New York's main oil futures contract, light sweet crude for July delivery, won 30 cents to 134.65 dollars per barrel.
The contract had surged to a lifetime high of 139.12 dollars last Friday, when it won a record-busting 10.75 dollars in just one day's trade.
Elsewhere today, Brent North Sea crude for July delivery added 30 cents to reach 134.21 dollars, after hitting an historic peak of 138.12 last Friday.
"Oil prices were fairly flat (on Tuesday) ... after the IEA cut their demand growth forecast for the fifth consecutive month," said analyst Nimit Khamar at the Sucden brokerage in London.
"However the impact of the reduction was offset by their expectations for slower supply growth."
The Paris-based IEA said it now expected global oil demand to average 86.8 million barrels per day this year, or 80,000 barrels per day below its estimate last month.

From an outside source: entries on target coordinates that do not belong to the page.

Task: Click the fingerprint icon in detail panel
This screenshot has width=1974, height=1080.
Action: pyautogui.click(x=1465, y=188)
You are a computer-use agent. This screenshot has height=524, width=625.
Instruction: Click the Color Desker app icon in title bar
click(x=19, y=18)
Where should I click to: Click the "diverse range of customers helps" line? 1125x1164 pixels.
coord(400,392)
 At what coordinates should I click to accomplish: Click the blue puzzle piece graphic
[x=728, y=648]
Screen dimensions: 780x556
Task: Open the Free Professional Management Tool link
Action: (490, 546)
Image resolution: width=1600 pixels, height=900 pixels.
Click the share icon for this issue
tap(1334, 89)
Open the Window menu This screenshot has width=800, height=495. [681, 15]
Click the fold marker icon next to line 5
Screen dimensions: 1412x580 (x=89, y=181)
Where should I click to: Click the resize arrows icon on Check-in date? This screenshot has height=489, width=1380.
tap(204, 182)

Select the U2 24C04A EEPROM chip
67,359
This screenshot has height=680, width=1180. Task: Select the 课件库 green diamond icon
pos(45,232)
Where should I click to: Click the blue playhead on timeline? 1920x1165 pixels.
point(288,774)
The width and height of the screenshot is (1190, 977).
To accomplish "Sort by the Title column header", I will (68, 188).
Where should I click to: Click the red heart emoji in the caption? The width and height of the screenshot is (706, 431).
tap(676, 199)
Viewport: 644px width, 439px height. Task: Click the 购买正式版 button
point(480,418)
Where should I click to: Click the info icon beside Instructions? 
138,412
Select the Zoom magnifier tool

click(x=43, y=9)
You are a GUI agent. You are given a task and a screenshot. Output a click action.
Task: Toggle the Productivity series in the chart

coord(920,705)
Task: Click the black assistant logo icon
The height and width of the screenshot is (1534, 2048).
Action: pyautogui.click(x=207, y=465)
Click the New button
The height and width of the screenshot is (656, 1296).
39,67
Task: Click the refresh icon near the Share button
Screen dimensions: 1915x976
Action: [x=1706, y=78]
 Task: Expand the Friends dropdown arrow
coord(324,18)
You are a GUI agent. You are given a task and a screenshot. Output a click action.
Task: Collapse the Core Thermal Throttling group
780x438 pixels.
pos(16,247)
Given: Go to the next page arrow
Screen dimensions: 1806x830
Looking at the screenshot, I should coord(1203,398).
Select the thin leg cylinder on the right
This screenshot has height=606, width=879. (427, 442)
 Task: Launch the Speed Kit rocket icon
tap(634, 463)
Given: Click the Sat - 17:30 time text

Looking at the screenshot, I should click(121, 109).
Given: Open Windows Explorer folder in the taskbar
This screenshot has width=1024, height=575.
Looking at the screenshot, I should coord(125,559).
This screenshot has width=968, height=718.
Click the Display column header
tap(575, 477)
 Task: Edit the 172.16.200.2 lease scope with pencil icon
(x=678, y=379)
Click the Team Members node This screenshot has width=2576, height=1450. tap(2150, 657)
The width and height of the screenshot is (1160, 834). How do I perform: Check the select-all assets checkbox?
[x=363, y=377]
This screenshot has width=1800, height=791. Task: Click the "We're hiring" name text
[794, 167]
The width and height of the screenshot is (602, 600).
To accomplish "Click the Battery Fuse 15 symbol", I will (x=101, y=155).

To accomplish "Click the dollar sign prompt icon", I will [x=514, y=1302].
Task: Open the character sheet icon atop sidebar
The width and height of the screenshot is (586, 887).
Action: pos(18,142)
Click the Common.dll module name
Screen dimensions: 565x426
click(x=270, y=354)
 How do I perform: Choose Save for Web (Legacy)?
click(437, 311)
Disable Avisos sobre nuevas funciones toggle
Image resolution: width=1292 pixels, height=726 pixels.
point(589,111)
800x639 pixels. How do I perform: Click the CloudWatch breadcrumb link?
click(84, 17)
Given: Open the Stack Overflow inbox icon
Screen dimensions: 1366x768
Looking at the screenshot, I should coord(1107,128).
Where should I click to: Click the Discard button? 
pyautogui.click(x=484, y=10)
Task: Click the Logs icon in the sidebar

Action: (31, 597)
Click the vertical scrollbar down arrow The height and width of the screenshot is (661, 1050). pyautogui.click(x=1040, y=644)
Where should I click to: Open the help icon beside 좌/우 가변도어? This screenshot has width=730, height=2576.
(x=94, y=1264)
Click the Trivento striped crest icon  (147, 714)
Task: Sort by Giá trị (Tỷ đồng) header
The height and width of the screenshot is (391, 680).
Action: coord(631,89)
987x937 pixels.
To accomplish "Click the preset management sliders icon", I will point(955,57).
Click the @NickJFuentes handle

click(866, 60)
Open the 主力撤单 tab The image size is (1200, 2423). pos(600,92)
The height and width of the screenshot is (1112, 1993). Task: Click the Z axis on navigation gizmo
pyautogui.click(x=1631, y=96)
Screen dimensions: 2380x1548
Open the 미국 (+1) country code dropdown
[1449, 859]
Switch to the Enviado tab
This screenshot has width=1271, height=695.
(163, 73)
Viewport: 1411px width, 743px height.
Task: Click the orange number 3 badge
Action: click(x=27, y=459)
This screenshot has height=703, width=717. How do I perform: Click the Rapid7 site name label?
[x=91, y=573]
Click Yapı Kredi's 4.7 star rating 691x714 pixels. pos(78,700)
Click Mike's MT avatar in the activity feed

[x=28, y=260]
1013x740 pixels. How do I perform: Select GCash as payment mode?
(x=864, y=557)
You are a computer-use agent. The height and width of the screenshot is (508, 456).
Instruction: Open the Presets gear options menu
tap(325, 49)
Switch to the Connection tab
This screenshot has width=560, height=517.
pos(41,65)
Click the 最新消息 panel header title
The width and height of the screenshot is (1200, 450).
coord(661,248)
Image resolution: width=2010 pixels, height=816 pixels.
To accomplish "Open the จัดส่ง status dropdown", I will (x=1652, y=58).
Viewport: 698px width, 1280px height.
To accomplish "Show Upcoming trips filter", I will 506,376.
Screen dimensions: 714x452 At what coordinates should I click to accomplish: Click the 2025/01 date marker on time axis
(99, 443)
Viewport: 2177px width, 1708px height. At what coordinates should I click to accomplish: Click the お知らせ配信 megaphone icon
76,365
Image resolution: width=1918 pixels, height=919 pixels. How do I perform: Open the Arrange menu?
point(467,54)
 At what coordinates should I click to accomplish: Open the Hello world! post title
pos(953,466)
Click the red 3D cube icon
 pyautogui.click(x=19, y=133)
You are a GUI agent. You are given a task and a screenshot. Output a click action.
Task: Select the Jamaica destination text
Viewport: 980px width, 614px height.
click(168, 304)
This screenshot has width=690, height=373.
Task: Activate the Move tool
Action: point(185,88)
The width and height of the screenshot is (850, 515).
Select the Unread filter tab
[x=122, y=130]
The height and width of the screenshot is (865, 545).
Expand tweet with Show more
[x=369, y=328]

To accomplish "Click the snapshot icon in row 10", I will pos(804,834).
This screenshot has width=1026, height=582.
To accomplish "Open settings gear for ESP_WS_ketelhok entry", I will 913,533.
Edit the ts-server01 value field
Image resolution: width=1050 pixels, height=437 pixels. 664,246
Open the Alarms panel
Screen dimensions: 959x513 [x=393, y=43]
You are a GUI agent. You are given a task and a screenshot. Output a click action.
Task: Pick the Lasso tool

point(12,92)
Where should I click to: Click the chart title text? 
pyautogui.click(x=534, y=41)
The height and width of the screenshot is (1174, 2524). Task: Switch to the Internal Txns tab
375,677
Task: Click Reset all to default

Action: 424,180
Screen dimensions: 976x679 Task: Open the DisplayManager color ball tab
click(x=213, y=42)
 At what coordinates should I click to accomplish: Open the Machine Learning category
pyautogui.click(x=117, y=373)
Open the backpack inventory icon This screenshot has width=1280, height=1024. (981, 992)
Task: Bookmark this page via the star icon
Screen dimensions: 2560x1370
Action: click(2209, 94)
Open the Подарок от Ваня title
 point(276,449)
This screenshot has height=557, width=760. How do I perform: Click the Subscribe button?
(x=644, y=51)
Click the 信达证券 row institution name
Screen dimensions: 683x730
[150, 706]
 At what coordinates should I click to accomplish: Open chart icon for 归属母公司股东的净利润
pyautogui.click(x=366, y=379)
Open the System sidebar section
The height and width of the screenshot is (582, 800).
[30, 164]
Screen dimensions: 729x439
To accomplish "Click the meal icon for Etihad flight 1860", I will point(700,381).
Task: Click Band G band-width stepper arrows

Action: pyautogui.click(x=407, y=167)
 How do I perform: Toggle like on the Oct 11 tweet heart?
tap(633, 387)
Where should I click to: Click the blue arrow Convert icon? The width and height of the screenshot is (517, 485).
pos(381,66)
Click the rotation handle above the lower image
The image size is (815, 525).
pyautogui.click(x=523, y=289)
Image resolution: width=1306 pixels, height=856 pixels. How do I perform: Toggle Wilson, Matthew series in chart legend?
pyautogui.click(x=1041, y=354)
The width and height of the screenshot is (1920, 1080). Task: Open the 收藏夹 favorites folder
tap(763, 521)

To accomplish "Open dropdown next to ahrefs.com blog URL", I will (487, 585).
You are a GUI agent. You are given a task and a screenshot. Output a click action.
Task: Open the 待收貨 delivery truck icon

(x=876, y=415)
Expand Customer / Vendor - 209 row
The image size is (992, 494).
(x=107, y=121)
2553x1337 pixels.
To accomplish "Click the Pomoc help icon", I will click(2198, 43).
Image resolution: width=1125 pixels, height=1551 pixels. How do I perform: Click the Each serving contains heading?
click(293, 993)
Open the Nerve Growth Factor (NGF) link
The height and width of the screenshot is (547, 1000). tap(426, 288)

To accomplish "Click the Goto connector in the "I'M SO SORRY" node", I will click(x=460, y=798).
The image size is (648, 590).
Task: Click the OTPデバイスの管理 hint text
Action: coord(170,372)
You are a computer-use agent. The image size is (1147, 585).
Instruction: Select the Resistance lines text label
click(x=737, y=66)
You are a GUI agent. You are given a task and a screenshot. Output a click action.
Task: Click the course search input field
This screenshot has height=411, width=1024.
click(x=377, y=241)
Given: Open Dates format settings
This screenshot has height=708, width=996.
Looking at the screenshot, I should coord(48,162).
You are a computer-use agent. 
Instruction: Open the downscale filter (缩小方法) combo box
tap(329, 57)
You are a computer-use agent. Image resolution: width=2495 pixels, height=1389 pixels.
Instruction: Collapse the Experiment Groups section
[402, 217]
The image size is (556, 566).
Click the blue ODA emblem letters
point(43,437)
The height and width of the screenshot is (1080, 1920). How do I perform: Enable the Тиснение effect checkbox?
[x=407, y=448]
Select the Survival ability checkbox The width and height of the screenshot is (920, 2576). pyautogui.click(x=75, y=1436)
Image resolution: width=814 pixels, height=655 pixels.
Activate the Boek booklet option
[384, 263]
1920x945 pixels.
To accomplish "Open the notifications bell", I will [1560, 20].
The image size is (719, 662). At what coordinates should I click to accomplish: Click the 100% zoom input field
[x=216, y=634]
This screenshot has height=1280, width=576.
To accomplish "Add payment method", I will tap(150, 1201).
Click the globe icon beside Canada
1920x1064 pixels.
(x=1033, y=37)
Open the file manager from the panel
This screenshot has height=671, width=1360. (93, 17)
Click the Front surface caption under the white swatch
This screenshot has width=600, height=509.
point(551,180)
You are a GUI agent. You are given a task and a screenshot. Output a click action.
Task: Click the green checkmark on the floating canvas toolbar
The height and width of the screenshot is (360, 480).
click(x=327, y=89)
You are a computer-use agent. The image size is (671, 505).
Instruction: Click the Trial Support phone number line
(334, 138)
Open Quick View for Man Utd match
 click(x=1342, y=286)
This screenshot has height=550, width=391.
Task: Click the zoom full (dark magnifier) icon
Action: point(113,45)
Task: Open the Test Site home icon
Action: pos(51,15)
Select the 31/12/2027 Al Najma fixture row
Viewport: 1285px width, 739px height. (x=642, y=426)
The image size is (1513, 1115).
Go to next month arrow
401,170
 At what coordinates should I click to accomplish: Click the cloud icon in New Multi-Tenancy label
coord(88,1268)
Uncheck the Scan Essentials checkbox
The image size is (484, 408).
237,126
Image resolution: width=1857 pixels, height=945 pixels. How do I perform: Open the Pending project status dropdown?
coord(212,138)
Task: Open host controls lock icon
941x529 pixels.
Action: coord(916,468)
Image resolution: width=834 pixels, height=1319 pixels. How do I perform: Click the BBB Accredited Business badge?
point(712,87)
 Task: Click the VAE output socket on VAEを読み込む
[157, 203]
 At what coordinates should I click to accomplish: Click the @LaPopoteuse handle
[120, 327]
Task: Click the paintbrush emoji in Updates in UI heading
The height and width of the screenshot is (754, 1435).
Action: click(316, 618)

"The IEA cut demand growth by 80,000 barrels a day from last month's forecast, to its lowest growth level since 2002 amid the slowdown in the US economy and as a result of reduced fuel subsidies in some Asian economies," added Khamar.
"However, this reduction in oil demand was overshadowed by IEA's reduced forecasts for non-OPEC growth to 455,000 barrels per day, down from their previous forecast of 680,000 barrels a day."
The IEA, the oil market watchdog for industrialised countries, also sent a strong message to reassure markets that it would release strategic oil stocks if supplies were disrupted by tension, or an eventual attack, over Iran's nuclear programme.
However, the price surge last week to almost 140 dollars per barrel "is not just about geopolitical risks -- the supply situation remains tight," the IEA said, signalling it was uncertain about how supply and demand will play out in the next six months.